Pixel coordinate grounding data
───

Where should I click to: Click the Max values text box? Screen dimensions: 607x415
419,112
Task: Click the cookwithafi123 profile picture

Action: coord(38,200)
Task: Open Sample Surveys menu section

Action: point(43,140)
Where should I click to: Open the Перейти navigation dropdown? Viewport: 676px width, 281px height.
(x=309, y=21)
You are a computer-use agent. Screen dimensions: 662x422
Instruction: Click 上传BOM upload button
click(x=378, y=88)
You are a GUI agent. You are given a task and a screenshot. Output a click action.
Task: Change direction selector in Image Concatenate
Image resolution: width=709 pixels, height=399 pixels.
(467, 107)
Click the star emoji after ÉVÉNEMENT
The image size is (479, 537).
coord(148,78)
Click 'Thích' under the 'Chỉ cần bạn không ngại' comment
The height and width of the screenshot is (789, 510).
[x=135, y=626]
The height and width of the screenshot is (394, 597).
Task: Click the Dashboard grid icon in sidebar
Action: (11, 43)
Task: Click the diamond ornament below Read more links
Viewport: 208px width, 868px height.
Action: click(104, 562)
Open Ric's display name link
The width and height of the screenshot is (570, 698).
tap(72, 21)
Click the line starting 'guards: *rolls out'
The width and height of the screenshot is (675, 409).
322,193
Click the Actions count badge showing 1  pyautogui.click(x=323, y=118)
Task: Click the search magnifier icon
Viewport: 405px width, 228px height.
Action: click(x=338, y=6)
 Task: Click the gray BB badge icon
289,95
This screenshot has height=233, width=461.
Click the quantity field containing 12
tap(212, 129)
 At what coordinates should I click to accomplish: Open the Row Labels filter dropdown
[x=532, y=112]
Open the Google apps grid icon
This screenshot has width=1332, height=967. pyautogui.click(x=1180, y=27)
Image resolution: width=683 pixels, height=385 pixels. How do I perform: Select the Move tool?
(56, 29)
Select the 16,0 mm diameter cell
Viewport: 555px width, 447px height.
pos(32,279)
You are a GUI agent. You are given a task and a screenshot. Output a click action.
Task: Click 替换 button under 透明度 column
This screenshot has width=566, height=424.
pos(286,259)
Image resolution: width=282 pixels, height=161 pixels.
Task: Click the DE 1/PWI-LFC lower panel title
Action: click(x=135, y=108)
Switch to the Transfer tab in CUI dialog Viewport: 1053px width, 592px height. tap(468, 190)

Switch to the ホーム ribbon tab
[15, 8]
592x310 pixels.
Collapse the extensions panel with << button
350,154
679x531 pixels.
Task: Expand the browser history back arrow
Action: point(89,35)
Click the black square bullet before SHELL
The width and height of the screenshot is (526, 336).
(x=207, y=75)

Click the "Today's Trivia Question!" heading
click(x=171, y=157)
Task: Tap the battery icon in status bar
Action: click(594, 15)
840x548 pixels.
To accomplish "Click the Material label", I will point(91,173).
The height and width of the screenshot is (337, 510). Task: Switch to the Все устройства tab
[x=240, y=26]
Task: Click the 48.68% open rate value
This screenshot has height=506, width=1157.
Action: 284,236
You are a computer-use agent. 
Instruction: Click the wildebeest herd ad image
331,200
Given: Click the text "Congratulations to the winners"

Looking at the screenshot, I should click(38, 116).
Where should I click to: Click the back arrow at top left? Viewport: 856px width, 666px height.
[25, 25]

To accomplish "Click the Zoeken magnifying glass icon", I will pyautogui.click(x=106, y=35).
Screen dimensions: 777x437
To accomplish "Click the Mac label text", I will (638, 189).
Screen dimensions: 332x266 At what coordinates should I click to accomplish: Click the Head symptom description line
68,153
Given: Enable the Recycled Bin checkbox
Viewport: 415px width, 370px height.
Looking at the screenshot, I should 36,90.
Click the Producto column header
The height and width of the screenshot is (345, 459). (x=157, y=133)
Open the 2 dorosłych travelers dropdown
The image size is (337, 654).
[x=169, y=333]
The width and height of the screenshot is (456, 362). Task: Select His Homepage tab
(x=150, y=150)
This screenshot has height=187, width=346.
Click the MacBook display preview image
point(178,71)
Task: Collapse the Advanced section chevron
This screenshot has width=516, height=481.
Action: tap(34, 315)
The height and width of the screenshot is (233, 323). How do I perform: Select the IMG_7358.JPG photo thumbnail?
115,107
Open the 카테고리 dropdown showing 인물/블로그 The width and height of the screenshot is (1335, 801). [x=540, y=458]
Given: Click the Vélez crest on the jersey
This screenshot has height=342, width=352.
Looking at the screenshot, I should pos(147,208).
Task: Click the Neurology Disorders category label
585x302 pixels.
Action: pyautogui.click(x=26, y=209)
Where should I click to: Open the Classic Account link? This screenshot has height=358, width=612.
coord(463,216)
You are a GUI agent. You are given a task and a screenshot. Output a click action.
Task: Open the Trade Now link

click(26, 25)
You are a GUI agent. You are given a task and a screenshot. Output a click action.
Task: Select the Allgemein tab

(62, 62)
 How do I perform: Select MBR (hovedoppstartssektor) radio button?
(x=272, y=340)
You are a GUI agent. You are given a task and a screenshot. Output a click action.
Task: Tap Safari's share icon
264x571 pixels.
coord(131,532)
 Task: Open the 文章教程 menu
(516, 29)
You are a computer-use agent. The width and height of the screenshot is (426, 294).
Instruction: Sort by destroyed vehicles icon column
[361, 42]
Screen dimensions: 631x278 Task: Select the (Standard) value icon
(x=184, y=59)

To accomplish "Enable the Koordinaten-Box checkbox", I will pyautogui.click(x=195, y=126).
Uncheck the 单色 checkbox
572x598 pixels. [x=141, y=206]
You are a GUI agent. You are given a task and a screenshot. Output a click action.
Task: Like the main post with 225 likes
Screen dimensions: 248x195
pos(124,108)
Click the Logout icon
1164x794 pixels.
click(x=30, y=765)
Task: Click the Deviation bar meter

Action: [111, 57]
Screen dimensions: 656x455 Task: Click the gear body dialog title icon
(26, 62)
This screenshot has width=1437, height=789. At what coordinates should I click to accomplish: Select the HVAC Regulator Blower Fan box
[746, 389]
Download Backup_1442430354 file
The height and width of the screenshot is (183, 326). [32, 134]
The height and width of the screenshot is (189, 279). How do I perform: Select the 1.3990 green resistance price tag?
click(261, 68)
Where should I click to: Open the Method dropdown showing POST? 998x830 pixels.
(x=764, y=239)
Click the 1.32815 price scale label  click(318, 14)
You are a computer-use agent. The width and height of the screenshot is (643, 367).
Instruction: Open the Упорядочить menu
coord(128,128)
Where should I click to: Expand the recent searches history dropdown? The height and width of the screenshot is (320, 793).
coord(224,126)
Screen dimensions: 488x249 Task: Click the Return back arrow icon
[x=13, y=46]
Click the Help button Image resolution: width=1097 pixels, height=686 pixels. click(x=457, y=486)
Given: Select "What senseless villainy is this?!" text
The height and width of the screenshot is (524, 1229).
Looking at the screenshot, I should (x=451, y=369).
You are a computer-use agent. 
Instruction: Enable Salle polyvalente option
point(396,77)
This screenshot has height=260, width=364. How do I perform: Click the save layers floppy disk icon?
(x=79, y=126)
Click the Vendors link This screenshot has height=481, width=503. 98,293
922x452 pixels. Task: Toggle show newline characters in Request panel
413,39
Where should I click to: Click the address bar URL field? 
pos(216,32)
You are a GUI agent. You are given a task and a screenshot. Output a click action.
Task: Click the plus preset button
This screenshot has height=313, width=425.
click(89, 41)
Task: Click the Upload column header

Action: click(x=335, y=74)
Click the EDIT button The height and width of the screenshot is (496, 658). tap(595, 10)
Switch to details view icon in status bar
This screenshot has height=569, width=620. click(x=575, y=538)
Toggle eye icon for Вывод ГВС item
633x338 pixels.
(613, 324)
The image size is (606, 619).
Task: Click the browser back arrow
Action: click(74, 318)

───

- **EXERCISE DESCRIPTION**
Nothing beyond the line containing "Open Ric's display name link" is to be output; the lines above, from the first one onward to that line, are to be transcribed exactly.

- **EXERCISE RESPONSE**
Where should I click to: Click the Max values text box? Screen dimensions: 607x415
419,112
Task: Click the cookwithafi123 profile picture

Action: coord(38,200)
Task: Open Sample Surveys menu section

Action: point(43,140)
Where should I click to: Open the Перейти navigation dropdown? Viewport: 676px width, 281px height.
(x=309, y=21)
You are a computer-use agent. Screen dimensions: 662x422
Instruction: Click 上传BOM upload button
click(x=378, y=88)
You are a GUI agent. You are given a task and a screenshot. Output a click action.
Task: Change direction selector in Image Concatenate
Image resolution: width=709 pixels, height=399 pixels.
(467, 107)
Click the star emoji after ÉVÉNEMENT
The image size is (479, 537).
coord(148,78)
Click 'Thích' under the 'Chỉ cần bạn không ngại' comment
The height and width of the screenshot is (789, 510).
[x=135, y=626]
The height and width of the screenshot is (394, 597).
Task: Click the Dashboard grid icon in sidebar
Action: (11, 43)
Task: Click the diamond ornament below Read more links
Viewport: 208px width, 868px height.
Action: click(104, 562)
Open Ric's display name link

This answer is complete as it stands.